# Problem: daten aus digikam lesen



## Bergler (17. August 2003)

Hallo, 

bin ich in der richtigen Kategorie mit meiner Frage? Ich hoff es mal!

Nun,  folgendes Problem, normalerweise kann ich die Daten direkt über USB von der CompactFläsh Karte der Digikam lesen. Nun gab es letztens schon das Problem, das alle gemachten Bilder nicht mehr zu sehen waren, weder in der Vorschau der Kamera, noch über entsprechende Viewer. Im Fotoladen konnte man mir mit einem Kartenleser auch nicht weiterhelfen, es hieß, die Daten seien weg.

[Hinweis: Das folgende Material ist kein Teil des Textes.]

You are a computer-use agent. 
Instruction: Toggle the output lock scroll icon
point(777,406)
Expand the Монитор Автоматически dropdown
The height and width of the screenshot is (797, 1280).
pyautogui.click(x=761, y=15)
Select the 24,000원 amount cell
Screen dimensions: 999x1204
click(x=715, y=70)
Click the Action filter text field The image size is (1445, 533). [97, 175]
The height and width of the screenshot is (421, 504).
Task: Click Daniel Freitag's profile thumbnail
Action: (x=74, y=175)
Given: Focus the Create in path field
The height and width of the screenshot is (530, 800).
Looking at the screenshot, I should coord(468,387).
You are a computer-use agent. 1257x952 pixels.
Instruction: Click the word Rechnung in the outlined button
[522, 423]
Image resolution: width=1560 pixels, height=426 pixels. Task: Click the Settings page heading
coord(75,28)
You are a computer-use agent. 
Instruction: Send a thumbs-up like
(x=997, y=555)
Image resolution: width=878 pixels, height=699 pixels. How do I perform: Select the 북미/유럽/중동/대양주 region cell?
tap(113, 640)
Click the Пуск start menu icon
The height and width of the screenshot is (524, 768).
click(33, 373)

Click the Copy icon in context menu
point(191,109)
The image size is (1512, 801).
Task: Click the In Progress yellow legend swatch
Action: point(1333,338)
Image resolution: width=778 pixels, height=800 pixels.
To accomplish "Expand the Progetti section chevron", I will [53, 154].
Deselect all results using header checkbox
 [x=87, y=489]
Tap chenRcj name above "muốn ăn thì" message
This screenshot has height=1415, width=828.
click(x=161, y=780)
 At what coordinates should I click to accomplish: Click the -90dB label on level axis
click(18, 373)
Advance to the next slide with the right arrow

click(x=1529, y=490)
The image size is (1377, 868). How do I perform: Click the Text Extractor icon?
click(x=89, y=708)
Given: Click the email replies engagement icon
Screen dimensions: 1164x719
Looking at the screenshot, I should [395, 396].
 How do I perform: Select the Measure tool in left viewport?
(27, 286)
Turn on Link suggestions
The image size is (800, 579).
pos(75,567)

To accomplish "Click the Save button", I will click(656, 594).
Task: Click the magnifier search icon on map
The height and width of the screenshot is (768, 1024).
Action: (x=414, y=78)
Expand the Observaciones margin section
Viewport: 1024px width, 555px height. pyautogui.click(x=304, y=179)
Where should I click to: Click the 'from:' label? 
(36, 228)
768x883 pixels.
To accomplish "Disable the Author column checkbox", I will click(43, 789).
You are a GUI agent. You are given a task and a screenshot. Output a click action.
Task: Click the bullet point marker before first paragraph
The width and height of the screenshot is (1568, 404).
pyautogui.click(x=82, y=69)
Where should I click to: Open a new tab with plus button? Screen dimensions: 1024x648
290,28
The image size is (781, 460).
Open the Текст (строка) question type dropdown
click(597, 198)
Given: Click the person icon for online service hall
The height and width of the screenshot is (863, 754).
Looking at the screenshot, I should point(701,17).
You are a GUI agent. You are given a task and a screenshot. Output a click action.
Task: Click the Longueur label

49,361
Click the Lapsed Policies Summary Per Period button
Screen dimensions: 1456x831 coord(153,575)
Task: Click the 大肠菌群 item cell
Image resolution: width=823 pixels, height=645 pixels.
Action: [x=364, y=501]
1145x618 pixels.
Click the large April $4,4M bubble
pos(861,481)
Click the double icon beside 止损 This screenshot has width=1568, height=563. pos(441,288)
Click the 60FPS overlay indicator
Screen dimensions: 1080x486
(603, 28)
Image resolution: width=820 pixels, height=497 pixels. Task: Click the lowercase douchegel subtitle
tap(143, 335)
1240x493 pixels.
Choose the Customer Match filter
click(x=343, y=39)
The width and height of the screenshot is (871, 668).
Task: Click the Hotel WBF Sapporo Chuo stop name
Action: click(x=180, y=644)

Ein Kollege hat aber alle Daten aus der Kamera, mithilfe einer speziellen Software (ich denke es war Freeware) auslesen können und somit waren alle Bilder für mich "gerettet". Hat jemand eine Idee, wie und mit welchem Programm ich weiterkommen könnte?

Gruß,
Thomas


----------



## Thorsten Ball (17. August 2003)

Hi Thomas,

ich hab mich mal eben bei google.de ein bisschen schlau gemacht und etwas gefunden
dass dir vielleicht helfen könnte.
Es handelt sich um das Programm "Ontrack EasyRecovery". Das ist
zwar keine Freeware aber man kann auf der Herstellerseite die Trial Version ziehen.
Ein kurzer Auszug aus der beschreibung:


```
Ontrack stellt drei neue Versionen seiner Datenrettungs- und Reparatur-Software EasyRecovery vor.
Die Tools arbeiten laut Hersteller mit IDE- und SCSI-Festplatten, 3,5-Zoll-Disketten,
Zip- und Jaz-Wechseldatenträgern sowie SD-, MutiMedia- CompactFlash-Speicherkarten
zusammen und sind kompatibel zu Windows XP.
```

Und hier die Seite:
http://www.ontrack.de/easyrecovery/datarecoveryedition.asp

Und der Link zu den Trials:
http://www.ontrack.de/kostenlosesoftware

Ich hoffe geholfen zu haben, wenn nicht kannst du ja nochmal bei google schaun.

MrNugget

//edit:

Ich hab hier noch was feines gefunden: http://www.german-sales.com/photorecovery.htm


----------



## Bergler (17. August 2003)

Danke, also das obere Programm erkennt zwar alle Daten auf der Karte, aber in der Trial-Version kann ich sie leider nicht auslesen., ich denke der letzte Tipp sieht wohl besser aus!

Dank und Gruß,
Thomas


----------